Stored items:
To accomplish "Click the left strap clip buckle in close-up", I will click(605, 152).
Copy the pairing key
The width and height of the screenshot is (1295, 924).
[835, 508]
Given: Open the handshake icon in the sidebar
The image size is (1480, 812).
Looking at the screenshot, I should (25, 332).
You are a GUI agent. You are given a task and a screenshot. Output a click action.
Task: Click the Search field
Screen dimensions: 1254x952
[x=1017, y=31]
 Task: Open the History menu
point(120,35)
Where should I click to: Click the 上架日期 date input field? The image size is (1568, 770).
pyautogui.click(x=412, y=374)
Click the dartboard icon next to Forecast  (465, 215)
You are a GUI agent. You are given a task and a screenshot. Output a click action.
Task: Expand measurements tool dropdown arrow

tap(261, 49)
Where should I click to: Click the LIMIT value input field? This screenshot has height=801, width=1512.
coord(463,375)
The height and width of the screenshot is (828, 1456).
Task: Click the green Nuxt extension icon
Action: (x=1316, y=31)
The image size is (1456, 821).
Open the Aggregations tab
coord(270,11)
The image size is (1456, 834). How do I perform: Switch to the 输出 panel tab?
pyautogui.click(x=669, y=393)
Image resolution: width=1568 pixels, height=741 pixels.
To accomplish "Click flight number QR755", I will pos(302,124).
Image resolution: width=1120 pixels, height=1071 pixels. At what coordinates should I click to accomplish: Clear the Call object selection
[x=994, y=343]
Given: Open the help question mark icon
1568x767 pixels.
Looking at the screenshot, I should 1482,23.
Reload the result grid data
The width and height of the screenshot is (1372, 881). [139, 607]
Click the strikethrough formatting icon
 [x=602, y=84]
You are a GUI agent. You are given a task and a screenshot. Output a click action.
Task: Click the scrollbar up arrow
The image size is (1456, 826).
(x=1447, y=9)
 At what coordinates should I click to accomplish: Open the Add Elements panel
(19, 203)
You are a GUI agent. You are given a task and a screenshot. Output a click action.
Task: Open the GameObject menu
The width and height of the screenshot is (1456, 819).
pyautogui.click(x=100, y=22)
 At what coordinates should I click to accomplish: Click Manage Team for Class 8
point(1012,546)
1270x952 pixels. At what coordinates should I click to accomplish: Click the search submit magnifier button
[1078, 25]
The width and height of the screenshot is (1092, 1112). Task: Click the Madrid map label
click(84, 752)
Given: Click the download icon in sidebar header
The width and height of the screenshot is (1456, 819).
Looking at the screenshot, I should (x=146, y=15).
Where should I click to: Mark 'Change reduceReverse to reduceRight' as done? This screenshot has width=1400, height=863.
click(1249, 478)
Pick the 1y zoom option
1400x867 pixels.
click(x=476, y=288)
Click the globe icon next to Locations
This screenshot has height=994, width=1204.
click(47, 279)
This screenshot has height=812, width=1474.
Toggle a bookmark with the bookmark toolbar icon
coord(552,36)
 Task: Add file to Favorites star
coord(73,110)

EXERCISE BRIEF: Give the records above again, word for word.

EXERCISE RESPONSE:
To accomplish "Click the left strap clip buckle in close-up", I will click(605, 152).
Copy the pairing key
The width and height of the screenshot is (1295, 924).
[835, 508]
Given: Open the handshake icon in the sidebar
The image size is (1480, 812).
Looking at the screenshot, I should (25, 332).
You are a GUI agent. You are given a task and a screenshot. Output a click action.
Task: Click the Search field
Screen dimensions: 1254x952
[x=1017, y=31]
 Task: Open the History menu
point(120,35)
Where should I click to: Click the 上架日期 date input field? The image size is (1568, 770).
pyautogui.click(x=412, y=374)
Click the dartboard icon next to Forecast  (465, 215)
You are a GUI agent. You are given a task and a screenshot. Output a click action.
Task: Expand measurements tool dropdown arrow

tap(261, 49)
Where should I click to: Click the LIMIT value input field? This screenshot has height=801, width=1512.
coord(463,375)
The height and width of the screenshot is (828, 1456).
Task: Click the green Nuxt extension icon
Action: (x=1316, y=31)
The image size is (1456, 821).
Open the Aggregations tab
coord(270,11)
The image size is (1456, 834). How do I perform: Switch to the 输出 panel tab?
pyautogui.click(x=669, y=393)
Image resolution: width=1568 pixels, height=741 pixels.
To accomplish "Click flight number QR755", I will pos(302,124).
Image resolution: width=1120 pixels, height=1071 pixels. At what coordinates should I click to accomplish: Clear the Call object selection
[x=994, y=343]
Given: Open the help question mark icon
1568x767 pixels.
Looking at the screenshot, I should 1482,23.
Reload the result grid data
The width and height of the screenshot is (1372, 881). [139, 607]
Click the strikethrough formatting icon
 [x=602, y=84]
You are a GUI agent. You are given a task and a screenshot. Output a click action.
Task: Click the scrollbar up arrow
The image size is (1456, 826).
(x=1447, y=9)
 At what coordinates should I click to accomplish: Open the Add Elements panel
(19, 203)
You are a GUI agent. You are given a task and a screenshot. Output a click action.
Task: Open the GameObject menu
The width and height of the screenshot is (1456, 819).
pyautogui.click(x=100, y=22)
 At what coordinates should I click to accomplish: Click Manage Team for Class 8
point(1012,546)
1270x952 pixels. At what coordinates should I click to accomplish: Click the search submit magnifier button
[1078, 25]
The width and height of the screenshot is (1092, 1112). Task: Click the Madrid map label
click(84, 752)
Given: Click the download icon in sidebar header
The width and height of the screenshot is (1456, 819).
Looking at the screenshot, I should (x=146, y=15).
Where should I click to: Mark 'Change reduceReverse to reduceRight' as done? This screenshot has width=1400, height=863.
click(1249, 478)
Pick the 1y zoom option
1400x867 pixels.
click(x=476, y=288)
Click the globe icon next to Locations
This screenshot has height=994, width=1204.
click(47, 279)
This screenshot has height=812, width=1474.
Toggle a bookmark with the bookmark toolbar icon
coord(552,36)
 Task: Add file to Favorites star
coord(73,110)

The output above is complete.